Se pasó una hora buscando el calcetín rojo. La muñequita de trapo se quedó dormida toda la tarde y al despertar, su calcetín ya no estaba. Este era el último que le quedaba y no podía darse el lujo de perderlo. De lo contrario, pasaría frío toda la noche.
El calcetín rojo había pertenecido al señor de la casa. Hace algunas semanas que la muñequita no lo veía. Los ratones llegaron un día contando que la casa estaba vacía. Ella no quería creer, pero luego de un tiempo, comenzaba a pensar que era verdad: Alberto había muerto.
Meses atrás, los ratones murmuraban que el señor de la casa, o como ella lo llamaba, Albie, estaba enfermo. Le escucharon estornudar cientos de veces y la tos no mejoraba. Las cuidadoras se escuchaban muy preocupadas y constantemente mencionaban a una tal Fiebre que ya se había quedado mucho tiempo.

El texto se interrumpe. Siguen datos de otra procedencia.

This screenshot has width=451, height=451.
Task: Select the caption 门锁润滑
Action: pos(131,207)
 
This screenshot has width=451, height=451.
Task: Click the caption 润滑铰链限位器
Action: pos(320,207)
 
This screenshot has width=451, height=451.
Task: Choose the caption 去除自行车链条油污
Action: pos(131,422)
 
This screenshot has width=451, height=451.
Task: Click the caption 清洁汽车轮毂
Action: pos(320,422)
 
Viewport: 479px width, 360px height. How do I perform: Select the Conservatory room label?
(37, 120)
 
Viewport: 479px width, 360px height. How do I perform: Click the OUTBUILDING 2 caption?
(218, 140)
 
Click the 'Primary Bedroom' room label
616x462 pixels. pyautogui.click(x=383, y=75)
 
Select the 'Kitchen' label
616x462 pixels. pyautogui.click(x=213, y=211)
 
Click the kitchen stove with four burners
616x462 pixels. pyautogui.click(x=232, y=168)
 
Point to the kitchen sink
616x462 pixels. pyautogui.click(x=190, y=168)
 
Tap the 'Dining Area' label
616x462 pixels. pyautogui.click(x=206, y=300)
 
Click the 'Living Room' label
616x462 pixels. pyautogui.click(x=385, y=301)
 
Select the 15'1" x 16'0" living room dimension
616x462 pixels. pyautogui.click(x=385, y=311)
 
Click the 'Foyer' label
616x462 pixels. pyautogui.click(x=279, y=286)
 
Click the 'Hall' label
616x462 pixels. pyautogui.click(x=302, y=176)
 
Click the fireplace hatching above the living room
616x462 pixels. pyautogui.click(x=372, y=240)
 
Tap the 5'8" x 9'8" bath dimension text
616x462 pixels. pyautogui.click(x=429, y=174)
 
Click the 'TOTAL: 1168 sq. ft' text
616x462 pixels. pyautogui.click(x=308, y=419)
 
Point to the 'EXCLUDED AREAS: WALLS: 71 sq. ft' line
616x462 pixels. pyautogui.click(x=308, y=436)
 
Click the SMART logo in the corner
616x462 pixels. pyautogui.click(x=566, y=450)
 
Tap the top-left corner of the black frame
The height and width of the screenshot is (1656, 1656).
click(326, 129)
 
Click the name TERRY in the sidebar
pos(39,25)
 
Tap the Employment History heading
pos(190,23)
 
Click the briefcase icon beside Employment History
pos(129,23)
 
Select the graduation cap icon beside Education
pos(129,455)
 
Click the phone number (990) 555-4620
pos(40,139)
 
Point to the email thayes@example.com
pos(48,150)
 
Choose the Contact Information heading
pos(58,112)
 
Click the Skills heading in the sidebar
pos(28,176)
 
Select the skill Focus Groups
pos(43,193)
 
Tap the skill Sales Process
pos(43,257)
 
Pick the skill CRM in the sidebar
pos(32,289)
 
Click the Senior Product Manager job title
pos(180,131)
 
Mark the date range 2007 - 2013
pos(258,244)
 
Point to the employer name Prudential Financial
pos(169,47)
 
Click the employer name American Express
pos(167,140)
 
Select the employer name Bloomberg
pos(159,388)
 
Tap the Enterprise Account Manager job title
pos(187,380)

La pequeña se preguntaba por qué las mujeres solo no la echaban a patadas. Un nombre muy bonito no tenía. Además, era la culpable de que el señor se encontrara tan enfermo. Pensaba que si fuera ella, ya les hubiera mostrado los muñoncitos para asustarlas. Pero ella ya no estaba allí junto a Alberto.
La muñequita de trapo alguna vez fue el juguete favorito del niño Alberto. Sí, cuando aún no era el señor de la casa. Fue un regalo de navidad que se confundió en el correo, pero fue un regalo muy bienvenido. Alberto era tan curioso como los demás niños, pero su corazón rebosaba de amor y bondad.
Alberto y la pequeña de trapo compartieron varios años. El pedacito de trapo fue tan bien confeccionado, que aun en su juventud, el señor Alberto la conservó en su habitación, sobre la cama. La muñequita iluminaba el cuarto de colores cálidos y brillantes que combinaban con todo.
Todo cambió cuando el señor Alberto compró una casa con su esposa. La pequeña muñeca resbaló de la cama dentro de una caja que iba directo al garaje. Desde entonces solo veía a Albie cuando este trabajaba en su carro o reparaba algún mueble. Alberto desistió en su búsqueda, pero nunca más compró otra muñeca.
Así como se extravió la muñeca de trapo, otros artefactos también terminaban en aquel rincón. Entre ellos, había muchísima ropa de la infancia y juventud de Alberto. Sus hijos la utilizaron también, pero con el tiempo regalaron algunas prendas y otras se extraviaron.
Cuando la muñequita descubrió la montaña de ropa, allí se echaba a dormir. La tela aún conservaba algo del perfume de Alberto y las hebras se conservaban suaves. Aquella montaña era muy útil los días de invierno. Durante las primeras semanas, la chiquilla había sufrido tremendos fríos; ahora incluso podía escoger con qué abrigarse.
La pequeña muñeca de trapo había aprendido sobre pantalones y por qué eran el mejor sitio para la siesta. Los pañuelos los usaba para las goteras y los suéteres de lana no le gustaban para nada. Sin embargo, su prenda favorita para dormir durante toda la noche, eran los calcetines.
Comenzó con uno trabado en la secadora. Días después, encontró la pareja del primero. Los calcetines eran cómodos como colchón, almohada y edredón; el combo ideal. Lo mejor de los calcetines era mezclarlos y hacer combinaciones atrevidas. Durante las noches más frías, disfrutaba meter todo su cuerpecito de trapo dentro del calcetín más calentito.
Los ropajes comenzaron a desaparecer uno por uno cuando el señor falleció. La muñequita no lo creía hasta que no le quedó más que un calcetín rojo. Uno de los ratones la encontró llorando. Entre jadeos le explicó que llevaba más de una hora buscando su último calcetín. Este corrió dentro de la casa y unos segundos después llevaba en calcetín rojo sobre el lomo, ahora tibio, pues los roedores lo pusieron a calentar bajo el sol.